# PROVIDED INFORMATION

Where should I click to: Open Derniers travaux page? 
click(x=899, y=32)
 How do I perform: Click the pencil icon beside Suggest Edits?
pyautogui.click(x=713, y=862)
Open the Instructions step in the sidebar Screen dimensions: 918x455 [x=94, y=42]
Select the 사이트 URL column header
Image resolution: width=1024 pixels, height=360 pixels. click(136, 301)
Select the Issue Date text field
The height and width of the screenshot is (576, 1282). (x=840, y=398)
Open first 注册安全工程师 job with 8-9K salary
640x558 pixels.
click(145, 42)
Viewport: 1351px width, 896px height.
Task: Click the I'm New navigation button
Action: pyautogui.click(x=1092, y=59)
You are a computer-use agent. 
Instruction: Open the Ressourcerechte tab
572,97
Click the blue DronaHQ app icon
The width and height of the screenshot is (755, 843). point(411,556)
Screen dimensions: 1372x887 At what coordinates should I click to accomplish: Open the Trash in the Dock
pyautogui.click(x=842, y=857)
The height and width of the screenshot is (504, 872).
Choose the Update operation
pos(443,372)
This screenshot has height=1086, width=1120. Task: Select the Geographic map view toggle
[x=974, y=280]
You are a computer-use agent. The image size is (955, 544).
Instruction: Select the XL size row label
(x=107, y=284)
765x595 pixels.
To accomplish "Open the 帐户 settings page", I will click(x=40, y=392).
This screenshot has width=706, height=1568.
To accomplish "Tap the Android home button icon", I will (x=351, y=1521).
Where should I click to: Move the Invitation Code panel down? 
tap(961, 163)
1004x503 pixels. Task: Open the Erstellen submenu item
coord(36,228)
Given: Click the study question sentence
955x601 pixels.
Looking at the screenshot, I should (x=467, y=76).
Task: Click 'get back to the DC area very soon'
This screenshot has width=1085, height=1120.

# TASK DETAILS
Lay out every line of the listing above as a two-column Markdown table headed Row and Line. Number the rows and omit any blank lines.

# ANSWER TO THE PROBLEM
| Row | Line |
|---|---|
| 1 | Where should I click to: Open Derniers travaux page?  |
| 2 | click(x=899, y=32) |
| 3 |  How do I perform: Click the pencil icon beside Suggest Edits? |
| 4 | pyautogui.click(x=713, y=862) |
| 5 | Open the Instructions step in the sidebar Screen dimensions: 918x455 [x=94, y=42] |
| 6 | Select the 사이트 URL column header |
| 7 | Image resolution: width=1024 pixels, height=360 pixels. click(136, 301) |
| 8 | Select the Issue Date text field |
| 9 | The height and width of the screenshot is (576, 1282). (x=840, y=398) |
| 10 | Open first 注册安全工程师 job with 8-9K salary |
| 11 | 640x558 pixels. |
| 12 | click(145, 42) |
| 13 | Viewport: 1351px width, 896px height. |
| 14 | Task: Click the I'm New navigation button |
| 15 | Action: pyautogui.click(x=1092, y=59) |
| 16 | You are a computer-use agent.  |
| 17 | Instruction: Open the Ressourcerechte tab |
| 18 | 572,97 |
| 19 | Click the blue DronaHQ app icon |
| 20 | The width and height of the screenshot is (755, 843). point(411,556) |
| 21 | Screen dimensions: 1372x887 At what coordinates should I click to accomplish: Open the Trash in the Dock |
| 22 | pyautogui.click(x=842, y=857) |
| 23 | The height and width of the screenshot is (504, 872). |
| 24 | Choose the Update operation |
| 25 | pos(443,372) |
| 26 | This screenshot has height=1086, width=1120. Task: Select the Geographic map view toggle |
| 27 | [x=974, y=280] |
| 28 | You are a computer-use agent. The image size is (955, 544). |
| 29 | Instruction: Select the XL size row label |
| 30 | (x=107, y=284) |
| 31 | 765x595 pixels. |
| 32 | To accomplish "Open the 帐户 settings page", I will click(x=40, y=392). |
| 33 | This screenshot has width=706, height=1568. |
| 34 | To accomplish "Tap the Android home button icon", I will (x=351, y=1521). |
| 35 | Where should I click to: Move the Invitation Code panel down?  |
| 36 | tap(961, 163) |
| 37 | 1004x503 pixels. Task: Open the Erstellen submenu item |
| 38 | coord(36,228) |
| 39 | Given: Click the study question sentence |
| 40 | 955x601 pixels. |
| 41 | Looking at the screenshot, I should (x=467, y=76). |
| 42 | Task: Click 'get back to the DC area very soon' |
| 43 | This screenshot has width=1085, height=1120. |